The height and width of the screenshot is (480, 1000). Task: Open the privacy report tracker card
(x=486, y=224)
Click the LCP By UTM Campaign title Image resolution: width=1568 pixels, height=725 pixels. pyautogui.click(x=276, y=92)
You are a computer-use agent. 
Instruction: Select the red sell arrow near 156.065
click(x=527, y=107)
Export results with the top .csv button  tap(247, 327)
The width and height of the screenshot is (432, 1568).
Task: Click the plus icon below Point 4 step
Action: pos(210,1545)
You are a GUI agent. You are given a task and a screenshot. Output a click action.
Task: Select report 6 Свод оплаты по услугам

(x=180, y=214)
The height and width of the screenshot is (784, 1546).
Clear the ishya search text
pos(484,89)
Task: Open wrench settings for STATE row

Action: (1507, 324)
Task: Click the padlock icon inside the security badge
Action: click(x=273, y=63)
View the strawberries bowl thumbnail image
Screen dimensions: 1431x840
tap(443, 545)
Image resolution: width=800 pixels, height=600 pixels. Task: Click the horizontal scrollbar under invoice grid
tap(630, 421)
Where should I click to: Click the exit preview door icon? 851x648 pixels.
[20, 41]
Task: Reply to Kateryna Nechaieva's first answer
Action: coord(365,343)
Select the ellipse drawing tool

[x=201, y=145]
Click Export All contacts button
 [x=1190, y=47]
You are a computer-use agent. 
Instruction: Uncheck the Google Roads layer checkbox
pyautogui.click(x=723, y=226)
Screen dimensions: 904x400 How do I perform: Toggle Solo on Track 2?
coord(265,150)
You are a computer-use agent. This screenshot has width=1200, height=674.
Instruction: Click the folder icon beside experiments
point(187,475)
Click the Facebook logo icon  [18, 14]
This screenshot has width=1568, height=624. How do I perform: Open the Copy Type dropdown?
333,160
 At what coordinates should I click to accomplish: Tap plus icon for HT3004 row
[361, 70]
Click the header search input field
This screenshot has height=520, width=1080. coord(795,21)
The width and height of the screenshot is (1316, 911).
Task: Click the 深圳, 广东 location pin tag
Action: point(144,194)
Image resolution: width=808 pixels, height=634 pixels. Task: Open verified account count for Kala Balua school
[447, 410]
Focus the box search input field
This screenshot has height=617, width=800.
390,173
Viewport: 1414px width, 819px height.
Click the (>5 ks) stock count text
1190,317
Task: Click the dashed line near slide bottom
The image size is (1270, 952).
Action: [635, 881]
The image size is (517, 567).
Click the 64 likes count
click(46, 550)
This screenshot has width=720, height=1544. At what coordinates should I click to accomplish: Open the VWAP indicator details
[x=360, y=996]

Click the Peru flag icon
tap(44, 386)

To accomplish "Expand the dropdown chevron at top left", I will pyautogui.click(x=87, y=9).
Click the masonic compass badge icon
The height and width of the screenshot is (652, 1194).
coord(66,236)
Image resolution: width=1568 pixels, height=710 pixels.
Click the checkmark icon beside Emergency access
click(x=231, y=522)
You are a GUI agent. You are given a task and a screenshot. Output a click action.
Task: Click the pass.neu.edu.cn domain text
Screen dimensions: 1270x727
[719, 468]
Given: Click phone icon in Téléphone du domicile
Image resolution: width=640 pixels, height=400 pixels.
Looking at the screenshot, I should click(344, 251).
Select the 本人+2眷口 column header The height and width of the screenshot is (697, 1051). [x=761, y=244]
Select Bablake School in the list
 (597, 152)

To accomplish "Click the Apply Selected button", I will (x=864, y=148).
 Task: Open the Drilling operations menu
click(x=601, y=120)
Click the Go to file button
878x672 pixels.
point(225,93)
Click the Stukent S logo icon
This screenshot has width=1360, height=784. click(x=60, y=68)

________________________________________

From the records above, reproduce exactly the lines from the one with "The image size is (517, 567)." to the one with "Image resolution: width=1568 pixels, height=710", both included, and no others.

▸ **Answer for the task**:
The image size is (517, 567).
Click the 64 likes count
click(46, 550)
This screenshot has width=720, height=1544. At what coordinates should I click to accomplish: Open the VWAP indicator details
[x=360, y=996]

Click the Peru flag icon
tap(44, 386)

To accomplish "Expand the dropdown chevron at top left", I will pyautogui.click(x=87, y=9).
Click the masonic compass badge icon
The height and width of the screenshot is (652, 1194).
coord(66,236)
Image resolution: width=1568 pixels, height=710 pixels.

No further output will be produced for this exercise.